# Required work
In the material below, find the line that contains "[LinkedIn] (29, 22)" and the line that contains "Formation (334, 1816)", then write out exactly those two lines and everything between them.

[Data to examine]

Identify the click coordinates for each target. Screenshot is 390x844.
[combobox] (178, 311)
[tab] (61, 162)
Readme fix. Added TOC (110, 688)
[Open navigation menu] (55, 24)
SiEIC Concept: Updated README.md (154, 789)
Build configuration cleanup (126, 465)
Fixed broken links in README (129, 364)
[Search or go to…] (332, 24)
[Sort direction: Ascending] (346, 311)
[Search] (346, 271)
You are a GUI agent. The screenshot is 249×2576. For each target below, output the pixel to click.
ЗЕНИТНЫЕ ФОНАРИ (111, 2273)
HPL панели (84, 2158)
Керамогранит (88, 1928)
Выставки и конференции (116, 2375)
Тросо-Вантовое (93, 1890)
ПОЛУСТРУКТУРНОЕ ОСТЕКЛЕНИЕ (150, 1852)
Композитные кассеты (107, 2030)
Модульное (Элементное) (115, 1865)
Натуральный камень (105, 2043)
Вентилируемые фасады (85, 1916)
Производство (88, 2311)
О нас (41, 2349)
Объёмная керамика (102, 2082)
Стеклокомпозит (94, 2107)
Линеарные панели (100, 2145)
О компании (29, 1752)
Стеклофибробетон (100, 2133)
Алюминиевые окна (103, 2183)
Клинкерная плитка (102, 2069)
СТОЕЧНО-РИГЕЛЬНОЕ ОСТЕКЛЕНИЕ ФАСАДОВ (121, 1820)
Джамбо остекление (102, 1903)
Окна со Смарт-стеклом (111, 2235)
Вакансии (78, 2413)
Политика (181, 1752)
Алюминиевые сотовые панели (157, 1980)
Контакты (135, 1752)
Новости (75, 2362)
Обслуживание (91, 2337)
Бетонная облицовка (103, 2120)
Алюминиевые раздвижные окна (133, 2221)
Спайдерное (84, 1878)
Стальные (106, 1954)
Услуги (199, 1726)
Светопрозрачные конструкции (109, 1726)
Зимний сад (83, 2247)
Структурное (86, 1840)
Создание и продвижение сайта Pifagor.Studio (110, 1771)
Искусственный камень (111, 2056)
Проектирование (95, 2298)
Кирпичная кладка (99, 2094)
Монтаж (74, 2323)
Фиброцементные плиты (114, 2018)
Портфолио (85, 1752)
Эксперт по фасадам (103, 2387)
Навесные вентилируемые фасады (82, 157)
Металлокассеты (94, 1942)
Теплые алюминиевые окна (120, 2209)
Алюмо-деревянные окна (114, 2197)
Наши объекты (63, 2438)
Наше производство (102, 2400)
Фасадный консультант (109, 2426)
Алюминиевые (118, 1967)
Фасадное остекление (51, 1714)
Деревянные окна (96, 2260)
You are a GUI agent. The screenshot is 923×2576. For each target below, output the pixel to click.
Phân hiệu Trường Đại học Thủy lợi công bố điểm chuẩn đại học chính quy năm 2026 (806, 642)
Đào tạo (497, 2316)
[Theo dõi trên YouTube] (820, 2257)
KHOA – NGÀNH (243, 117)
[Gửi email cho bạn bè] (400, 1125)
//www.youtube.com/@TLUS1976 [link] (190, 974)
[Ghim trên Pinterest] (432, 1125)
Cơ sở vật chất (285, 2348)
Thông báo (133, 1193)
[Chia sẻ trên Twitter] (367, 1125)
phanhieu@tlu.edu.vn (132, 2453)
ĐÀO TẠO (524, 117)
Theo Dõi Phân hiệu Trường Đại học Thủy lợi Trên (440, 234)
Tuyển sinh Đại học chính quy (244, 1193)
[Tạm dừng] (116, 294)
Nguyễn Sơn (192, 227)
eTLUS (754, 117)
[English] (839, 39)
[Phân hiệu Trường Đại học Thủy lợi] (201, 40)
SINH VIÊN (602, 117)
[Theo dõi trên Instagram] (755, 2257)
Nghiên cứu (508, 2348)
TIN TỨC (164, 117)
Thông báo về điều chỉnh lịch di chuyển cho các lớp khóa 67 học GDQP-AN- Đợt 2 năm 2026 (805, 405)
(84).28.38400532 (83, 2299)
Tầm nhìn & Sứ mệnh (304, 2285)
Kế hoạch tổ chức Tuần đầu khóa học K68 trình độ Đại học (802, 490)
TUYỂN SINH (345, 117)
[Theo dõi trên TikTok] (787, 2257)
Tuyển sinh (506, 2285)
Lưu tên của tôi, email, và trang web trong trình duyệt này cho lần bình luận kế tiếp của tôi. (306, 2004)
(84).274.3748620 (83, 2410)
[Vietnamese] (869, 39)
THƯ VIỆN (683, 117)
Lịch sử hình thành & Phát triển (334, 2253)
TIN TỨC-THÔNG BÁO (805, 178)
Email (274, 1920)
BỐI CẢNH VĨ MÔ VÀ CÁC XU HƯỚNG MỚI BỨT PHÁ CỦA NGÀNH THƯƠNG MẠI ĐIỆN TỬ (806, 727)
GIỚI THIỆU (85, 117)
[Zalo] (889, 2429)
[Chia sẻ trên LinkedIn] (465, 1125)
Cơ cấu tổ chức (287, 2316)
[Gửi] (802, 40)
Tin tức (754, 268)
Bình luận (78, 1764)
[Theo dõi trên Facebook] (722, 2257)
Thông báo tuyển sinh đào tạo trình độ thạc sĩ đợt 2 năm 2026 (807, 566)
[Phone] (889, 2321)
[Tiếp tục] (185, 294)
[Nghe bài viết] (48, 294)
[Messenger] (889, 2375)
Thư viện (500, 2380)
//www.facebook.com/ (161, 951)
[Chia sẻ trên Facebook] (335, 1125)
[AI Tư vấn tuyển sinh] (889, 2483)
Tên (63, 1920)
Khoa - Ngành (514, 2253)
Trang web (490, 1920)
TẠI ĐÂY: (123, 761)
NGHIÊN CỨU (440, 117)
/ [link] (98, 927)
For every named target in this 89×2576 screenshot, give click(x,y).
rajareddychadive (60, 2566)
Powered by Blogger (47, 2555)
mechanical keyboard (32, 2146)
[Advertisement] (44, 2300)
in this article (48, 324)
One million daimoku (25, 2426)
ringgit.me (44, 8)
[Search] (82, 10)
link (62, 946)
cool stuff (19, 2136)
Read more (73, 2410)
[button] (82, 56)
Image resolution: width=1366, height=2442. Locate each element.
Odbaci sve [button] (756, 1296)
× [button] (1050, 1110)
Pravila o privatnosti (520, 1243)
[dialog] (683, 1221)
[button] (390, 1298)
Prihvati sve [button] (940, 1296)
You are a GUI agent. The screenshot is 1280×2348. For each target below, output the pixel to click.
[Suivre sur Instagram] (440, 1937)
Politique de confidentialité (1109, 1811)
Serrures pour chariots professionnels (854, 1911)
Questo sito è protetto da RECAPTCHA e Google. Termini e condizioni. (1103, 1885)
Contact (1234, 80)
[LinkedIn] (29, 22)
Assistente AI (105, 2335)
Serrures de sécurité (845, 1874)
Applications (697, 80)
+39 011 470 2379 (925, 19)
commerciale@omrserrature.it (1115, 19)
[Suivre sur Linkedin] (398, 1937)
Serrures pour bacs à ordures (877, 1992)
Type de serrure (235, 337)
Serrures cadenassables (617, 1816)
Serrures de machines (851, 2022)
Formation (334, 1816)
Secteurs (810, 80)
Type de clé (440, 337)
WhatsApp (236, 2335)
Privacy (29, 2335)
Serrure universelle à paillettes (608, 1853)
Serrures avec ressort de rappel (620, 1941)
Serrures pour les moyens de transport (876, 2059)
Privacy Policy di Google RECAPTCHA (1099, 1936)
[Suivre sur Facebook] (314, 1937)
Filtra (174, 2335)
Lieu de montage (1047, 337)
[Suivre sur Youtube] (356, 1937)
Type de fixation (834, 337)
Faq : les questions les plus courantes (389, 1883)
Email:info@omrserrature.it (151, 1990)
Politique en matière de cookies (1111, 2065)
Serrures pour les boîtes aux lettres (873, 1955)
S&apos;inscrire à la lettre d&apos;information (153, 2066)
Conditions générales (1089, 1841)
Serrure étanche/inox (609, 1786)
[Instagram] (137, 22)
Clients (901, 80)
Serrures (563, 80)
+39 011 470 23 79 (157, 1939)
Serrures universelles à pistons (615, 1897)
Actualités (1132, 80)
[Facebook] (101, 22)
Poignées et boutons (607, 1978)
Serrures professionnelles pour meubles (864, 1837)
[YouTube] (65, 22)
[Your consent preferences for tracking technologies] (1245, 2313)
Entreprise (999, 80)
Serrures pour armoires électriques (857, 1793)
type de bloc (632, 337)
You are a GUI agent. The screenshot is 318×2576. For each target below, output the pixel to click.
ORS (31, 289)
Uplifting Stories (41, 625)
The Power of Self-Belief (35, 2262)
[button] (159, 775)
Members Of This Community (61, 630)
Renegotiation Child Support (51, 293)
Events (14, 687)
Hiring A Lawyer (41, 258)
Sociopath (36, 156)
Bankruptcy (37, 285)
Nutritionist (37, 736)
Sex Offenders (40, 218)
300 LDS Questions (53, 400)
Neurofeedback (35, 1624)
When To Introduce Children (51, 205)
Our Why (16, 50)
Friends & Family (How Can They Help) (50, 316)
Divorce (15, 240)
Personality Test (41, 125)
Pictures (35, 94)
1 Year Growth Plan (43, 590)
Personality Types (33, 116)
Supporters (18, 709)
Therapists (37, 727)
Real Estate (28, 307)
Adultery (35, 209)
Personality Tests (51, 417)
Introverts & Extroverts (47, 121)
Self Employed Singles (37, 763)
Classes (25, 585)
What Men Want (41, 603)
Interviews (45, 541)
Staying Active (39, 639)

[/Data to examine]

# Response below
[LinkedIn] (29, 22)
Assistente AI (105, 2335)
Serrures de sécurité (845, 1874)
Applications (697, 80)
+39 011 470 2379 (925, 19)
commerciale@omrserrature.it (1115, 19)
[Suivre sur Linkedin] (398, 1937)
Serrures pour bacs à ordures (877, 1992)
Type de serrure (235, 337)
Serrures cadenassables (617, 1816)
Serrures de machines (851, 2022)
Formation (334, 1816)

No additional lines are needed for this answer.